Some Ukrainians who had left their homes also returned. Return was strongly associated with whether they could find jobs again – returnees were most likely to report being employed and to have actively worked in the past week. By contrast, only 17 percent of people who remained displaced were actively working.

Ukrainian families also readjusted by adapting to how their children were educated. Because the government continued to regularly pay teacher salaries, lessons were delivered to 99 percent of enrolled students during the last quarter of 2023. But the mode of instruction was different where battles raged – in areas under active hostilities, 72 percent of enrolled students were instructed remotely, compared to just 7 percent in other areas.

Support

Ukraine’s enviable record of delivering public services, even in the midst of the battles, bolstered family resilience. In particular, regular and sufficient payment of old-age pensions, even though they just flowed to the elderly, buoyed the incomes of entire families. The same was true of social assistance and IDP payments, which made meaningful differences to protect families from poverty. Ukraine’s ability to keep public services running, through paying regular salaries to civil servants, teachers and health workers – and by using digital forms of payment – has been unique.
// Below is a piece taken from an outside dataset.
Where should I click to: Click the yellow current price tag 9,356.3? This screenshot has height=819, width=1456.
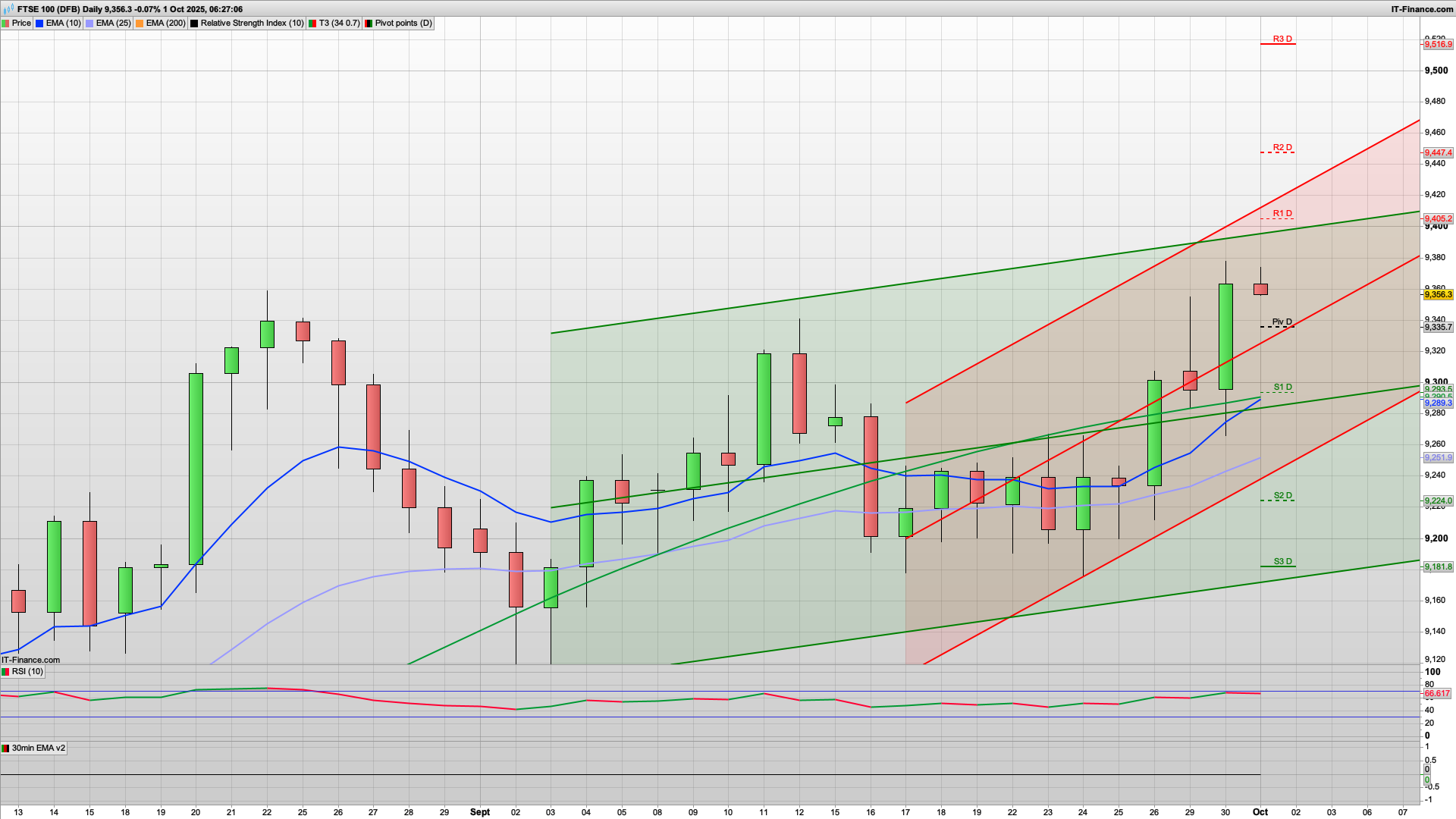(x=1438, y=294)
Beyond the bravery, creativity and dedication of Ukraine’s government, partners have also played a huge role. The generous flows of assistance from the US, Japan and European countries that financed government functioning (including through the World Bank’s PEACE project) was a critical factor in the moderation of poverty. As Ukraine enters the third year of war, these findings underline what it takes to continue to protect the wellbeing of Ukraine’s families.